__Extract__:

>> begin

Autonomous driving is a rapidly advancing application area with the progress in deep learning. There are two main paradigms in this area: (1) The mediated perception approach which semantically reasons the scene[geiger20143d][teichmann2016multinet] and then determines the driving decision based on it. (2) The behavior reflex approach that learns end to end the driving decision [bojarski2016end] [xu2016end]. The behavior reflex methods can benefit from semantic reasoning of the environment. For example, an auxiliary loss on semantic segmentation [xu2016end]
can be used with end to end learning. On the other hand, in mediated perception semantic reasoning is a central task, followed by the control decision separately. Semantic reasoning of the scene includes object detection, motion detection, depth estimation, object tracking and others. Motion detection is a challenging problem because of the continuous ego-camera motion along with the motion of independent objects.

>> end

__Supplied information__:
>> begin

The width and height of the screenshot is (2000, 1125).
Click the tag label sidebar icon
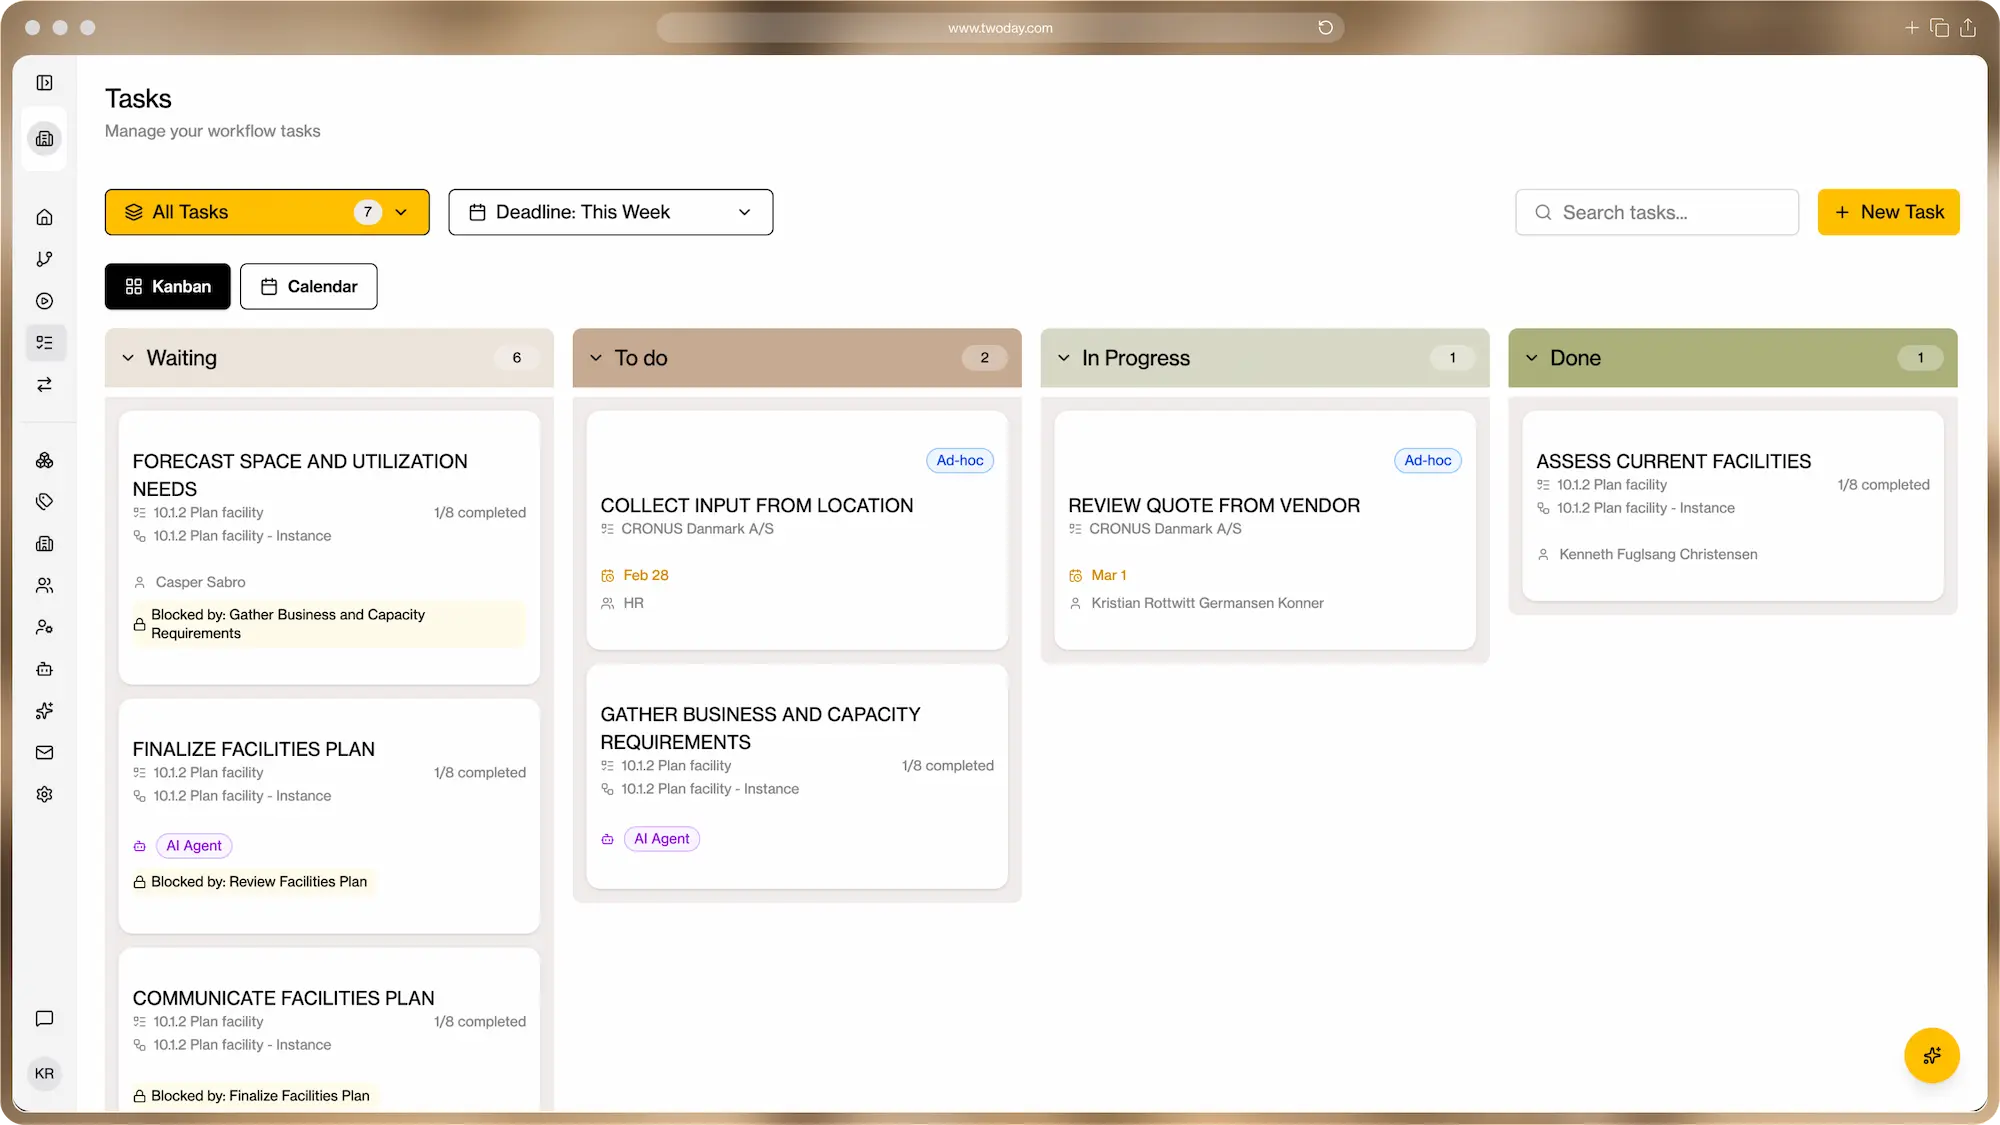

>> end

__Stated goal 1__:
In the autonomous driving text, why is motion detection a challenging problem?
__Stated goal 2__:
Carry on the autonomous driving text from its last sentence.

__Final answer 1__:
Because the ego-camera moves continuously while independent objects are also moving.

__Final answer 2__:
Moving objects are the most critical in terms of avoiding fatalities and enabling smooth maneuvering and braking of the car. Motion cues can also enable generic object detection as it is not possible to train for all possible object categories beforehand. Classical approaches in motion detection were focused on geometry based approaches [torr1998geometric][papazoglou2013fast][ochs2014segmentation][menze2015object][scott2017motion]. However, pure geometry based approaches have many limitations, motion parallax issue is one such example. A recent trend [tokmakov2016learning][jain2017fusionseg][drayer2016object][vijayanarasimhan2017sfm][fragkiadaki2015learning] for learning motion in videos has emerged. Nonetheless, this trend was focused on pixel-wise motion segmentation. Different architectures for the joint reasoning of different tasks were proposed [teichmann2016multinet][kokkinos2016ubernet]. A shared encoder between these tasks were used, but their work utilizes appearance cues only.
In this paper, we propose a novel method for scene understanding that combines motion and appearance cues. Scene understanding that relies on appearance cues only, can not infer motion and geometry related information. This includes motion segmentation, optical flow estimation, and depth estimation. In our work we address this gap, and present an example application for joint vehicle detection and motion segmentation, refer to Figure1. The contributions of this work are as follows: (1) We present a novel multi-task learning system for autonomous driving that fuses both appearance and motion cues. (2) This system is used to jointly detect vehicles and segment motion. (3) We propose a method to generate automatically annotated data for this task from KITTI dataset which we call KITTI MOD. This provides a benchmark for autonomous driving application, unlike synthetic sequences [mayer2016large].
The rest of the paper is organized as follows: Section II reviews the related work. Section III details the proposed method for incorporating motion cues in motion segmentation and object detection. Section IV shows the experimental results and discussion. Finally, section V provides concluding remarks.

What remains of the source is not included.